Workers in a textile factory

Mort ou vif : d’où vient la valeur ?

Ouvriers dans une usine textile

Qu’est-ce qui donne de la valeur à quelque chose ? Karl Marx a développé une approche distincte pour répondre à cette question : la « théorie de la valeur travail ».

Il a soutenu que le capitalisme est unique parce qu’il repose sur une production marchande généralisée. La plupart des choses produites sont produites pour être vendues.
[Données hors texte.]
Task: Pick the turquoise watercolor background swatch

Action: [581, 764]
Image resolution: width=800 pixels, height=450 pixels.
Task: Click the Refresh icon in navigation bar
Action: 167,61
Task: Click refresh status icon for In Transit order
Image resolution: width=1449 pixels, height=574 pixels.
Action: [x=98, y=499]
Ces produits doivent être utiles d’une manière ou d’une autre. C’est ce qu’on appelle une « valeur d’usage ». Ce n'est pas seulement quelque chose à manger ou à porter, cela peut aussi être à lire ou à regarder. Comme l’écrivait Marx, on pourrait recourir à l’estomac ou à l’imagination.

Pour que les marchandises puissent être échangées, elles doivent être comparées les unes aux autres. Chaque marchandise a donc une valeur d’échange. Cela permet d’acheter et de vendre des produits sur un marché.
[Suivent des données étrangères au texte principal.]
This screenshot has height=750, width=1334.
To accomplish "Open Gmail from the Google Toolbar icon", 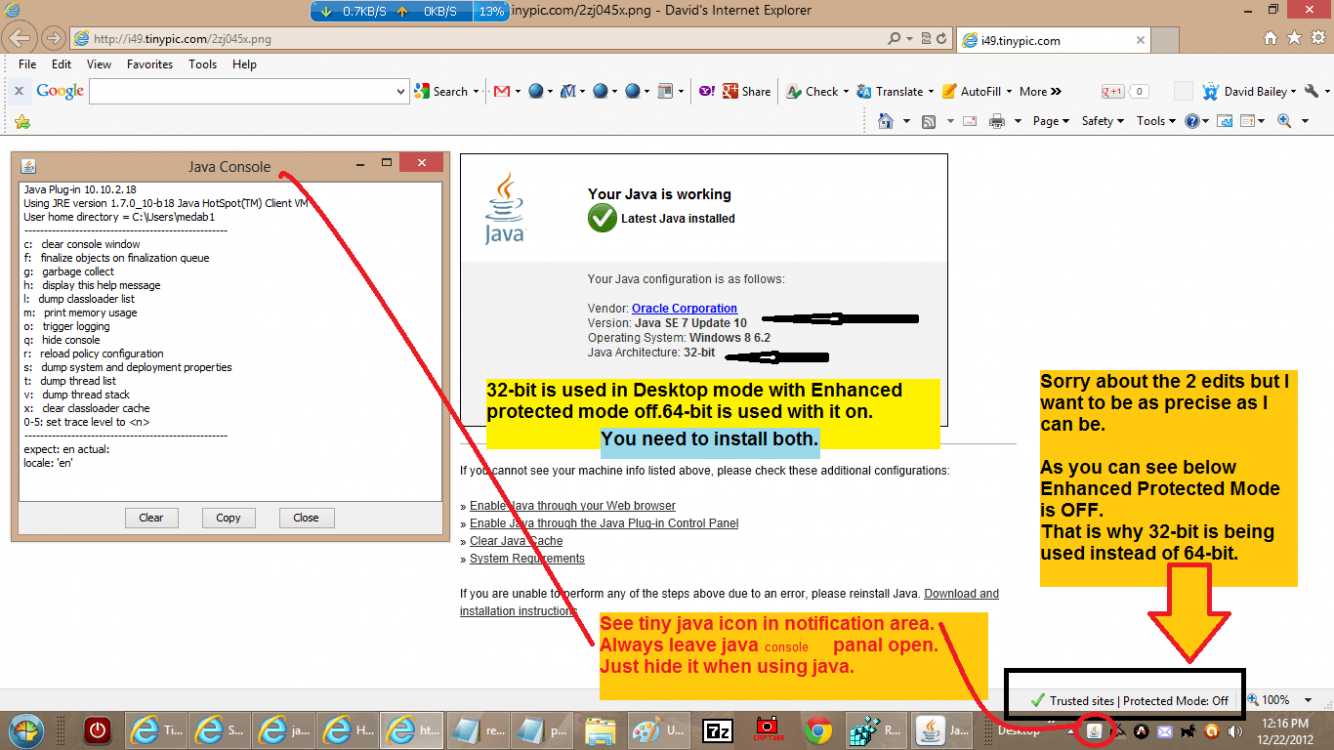I will pos(502,91).
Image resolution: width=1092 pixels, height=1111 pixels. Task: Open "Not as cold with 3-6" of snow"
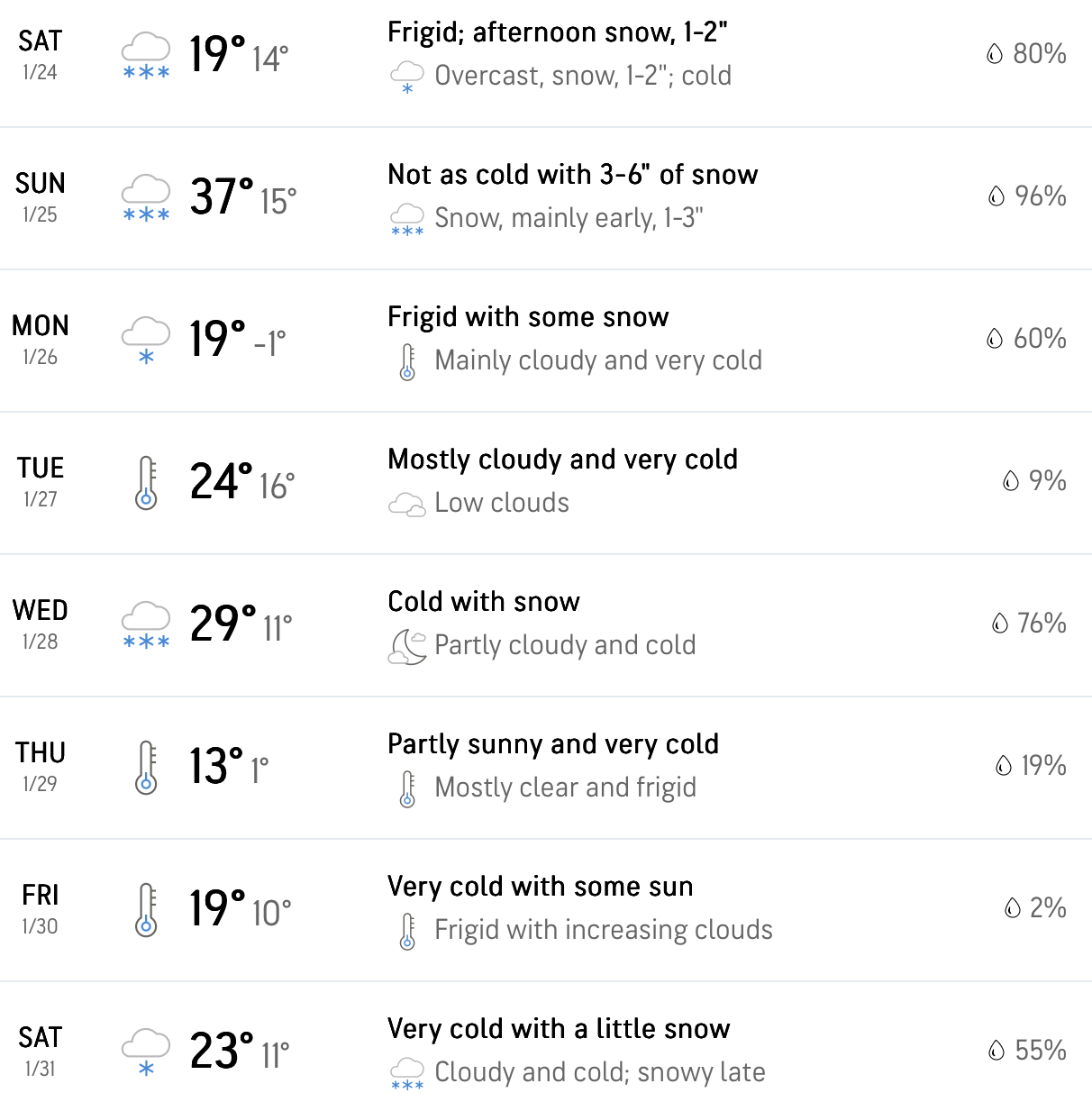573,175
Un marché complexe nécessite que quelque chose fonctionne comme un « équivalent universel » entre tous les différents produits – et l’argent joue ce rôle.

L’argent peut cacher le fait que la seule chose que toutes les marchandises ont en commun est le travail nécessaire à leur création.
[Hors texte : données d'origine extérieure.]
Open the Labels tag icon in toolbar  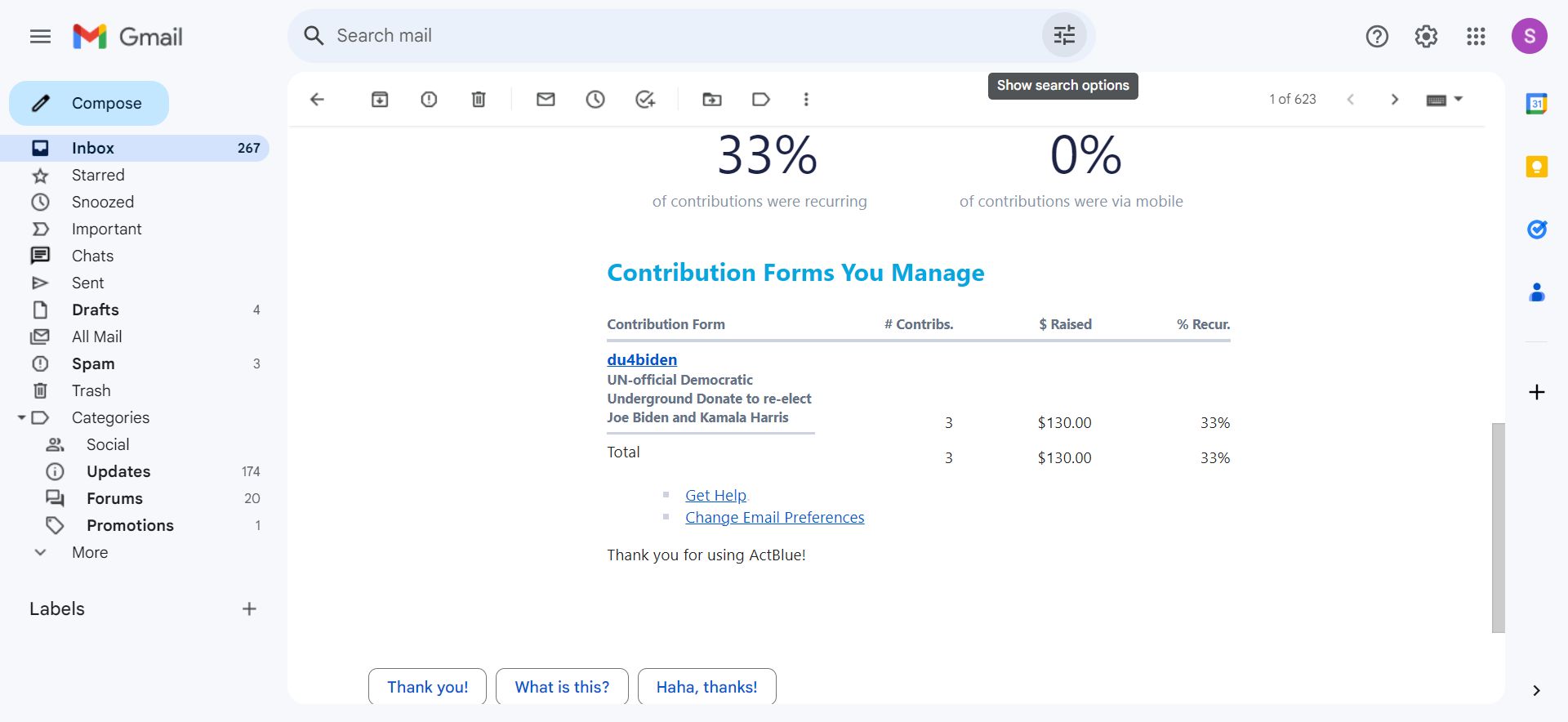pyautogui.click(x=760, y=100)
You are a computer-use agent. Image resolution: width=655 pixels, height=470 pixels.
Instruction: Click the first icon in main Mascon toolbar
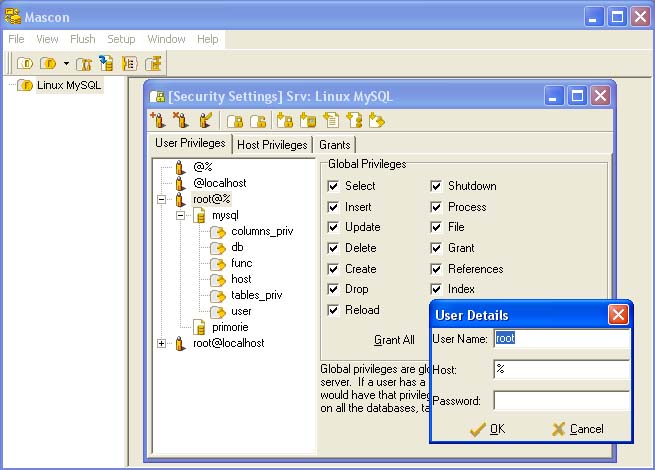[x=25, y=64]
La valeur n'est pas déterminée par le temps de travail nécessaire à la production d'un produit individuel. Un producteur lent et incompétent ne peut pas facturer plus qu'un producteur rapide et efficace.

La valeur dépend de la quantité de travail requise par le travailleur type utilisant des techniques et des équipements normaux. Marx appelait cela « le temps de travail socialement nécessaire ».

Le travail est en quelque sorte une marchandise comme n’importe quelle autre marchandise. Il a une valeur d’usage et une valeur d’échange, le salaire.

Mais contrairement aux autres marchandises, les travailleurs ont une conscience. Ils peuvent s’organiser et exiger des salaires plus élevés.

Fondamentalement, Marx a soutenu que nous ne sommes pas payés pour les heures que nous travaillons. C’est plutôt notre force de travail, notre capacité à travailler, que nous échangeons contre un salaire.

La valeur de la force de travail comprend non seulement le coût de la nourriture, des boissons et du logement, mais aussi celui des vacances et des activités de loisirs.

Pendant la journée de travail, nous passons quelques heures à produire suffisamment de valeur pour couvrir le temps de travail nécessaire à notre reproduction.

Mais le reste de la journée de travail est consacré à produire de la plus-value. Le travailleur est payé moins que la valeur de ce qu’il produit : la différence est le profit.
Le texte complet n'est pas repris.